# fetchmail, courier, procmail, postfix...



## osiris648 (18. Sep. 2008)

moin moin, wie man hier im norden so sagt.

folgendes problem lässt mich nicht mehr schlafen:

ich habe schön nach anleitung (Virtuelle Benutzer und Domains mit Postfix Courier, MySQL, spamassassin und SquirrelMail) einen Mail-Server aufgesetzt. läuft im grunde wunderbar. Nur habe ich SquirrelMail gegn Roundcube ersetzt und fetchmail sowie procmail hinzugefügt.

bei fetchmail habe ich das problem das alles an spamassassin vorbei geht. wie änder ich das?
habe gedacht das könnte man mittels procmail erreichen, aber da komme ich so auch nicht weiter. wäre im grunde schon froh wenn fechtm. alles nach spamassassin weiter leitet. also procmail aussenvor bleibt.

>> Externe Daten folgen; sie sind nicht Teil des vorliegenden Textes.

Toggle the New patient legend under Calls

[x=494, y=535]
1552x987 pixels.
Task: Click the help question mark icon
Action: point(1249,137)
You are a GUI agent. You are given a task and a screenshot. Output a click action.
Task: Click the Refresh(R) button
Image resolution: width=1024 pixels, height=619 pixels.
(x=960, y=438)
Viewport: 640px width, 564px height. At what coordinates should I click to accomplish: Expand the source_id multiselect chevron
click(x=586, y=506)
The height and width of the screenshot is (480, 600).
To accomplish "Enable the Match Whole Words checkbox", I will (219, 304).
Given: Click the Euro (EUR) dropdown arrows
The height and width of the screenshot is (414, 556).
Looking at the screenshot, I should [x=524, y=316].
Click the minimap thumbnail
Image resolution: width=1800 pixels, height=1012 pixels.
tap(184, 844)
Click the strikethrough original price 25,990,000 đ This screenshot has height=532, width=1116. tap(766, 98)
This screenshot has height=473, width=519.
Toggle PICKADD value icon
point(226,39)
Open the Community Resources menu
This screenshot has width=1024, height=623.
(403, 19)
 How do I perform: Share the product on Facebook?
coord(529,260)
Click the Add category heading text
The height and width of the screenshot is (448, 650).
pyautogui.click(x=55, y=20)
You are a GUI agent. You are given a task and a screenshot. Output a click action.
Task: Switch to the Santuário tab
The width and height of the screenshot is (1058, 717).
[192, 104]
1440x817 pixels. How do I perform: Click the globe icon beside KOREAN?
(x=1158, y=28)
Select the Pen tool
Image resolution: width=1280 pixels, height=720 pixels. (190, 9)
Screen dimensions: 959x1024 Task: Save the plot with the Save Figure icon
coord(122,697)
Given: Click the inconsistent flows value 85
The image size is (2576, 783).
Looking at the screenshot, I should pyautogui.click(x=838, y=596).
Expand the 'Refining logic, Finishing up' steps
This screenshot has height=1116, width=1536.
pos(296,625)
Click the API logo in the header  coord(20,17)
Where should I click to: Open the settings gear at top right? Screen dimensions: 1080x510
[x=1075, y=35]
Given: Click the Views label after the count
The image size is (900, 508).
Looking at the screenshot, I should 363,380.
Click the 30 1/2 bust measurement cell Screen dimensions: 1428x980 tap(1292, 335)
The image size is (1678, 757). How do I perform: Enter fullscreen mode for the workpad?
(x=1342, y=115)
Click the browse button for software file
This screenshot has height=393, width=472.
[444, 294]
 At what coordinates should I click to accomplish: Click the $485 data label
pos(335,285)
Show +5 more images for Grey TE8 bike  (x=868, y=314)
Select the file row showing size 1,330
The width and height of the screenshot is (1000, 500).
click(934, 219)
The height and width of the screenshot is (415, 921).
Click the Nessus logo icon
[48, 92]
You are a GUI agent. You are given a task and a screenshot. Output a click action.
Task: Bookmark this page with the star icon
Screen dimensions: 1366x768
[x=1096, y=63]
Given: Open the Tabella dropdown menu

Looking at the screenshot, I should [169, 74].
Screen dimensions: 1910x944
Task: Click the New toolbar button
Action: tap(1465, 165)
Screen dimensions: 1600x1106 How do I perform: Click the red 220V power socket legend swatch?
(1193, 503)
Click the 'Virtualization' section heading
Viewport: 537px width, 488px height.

das ist die procmailrc in /etc/:



> LOGFILE=/var/log/procmail.log
> VERBOSE=on
> 
> :0fw
> ...


die fetchmailrc auch in /etc/ :



> #no bouncemail
> defaults:
> timeout 120
> antispam -1
> ...


fetchmail selbst sendet immer einen MDA fehler. 
wo ist denn da der wurm drin?


MFG

Jan


----------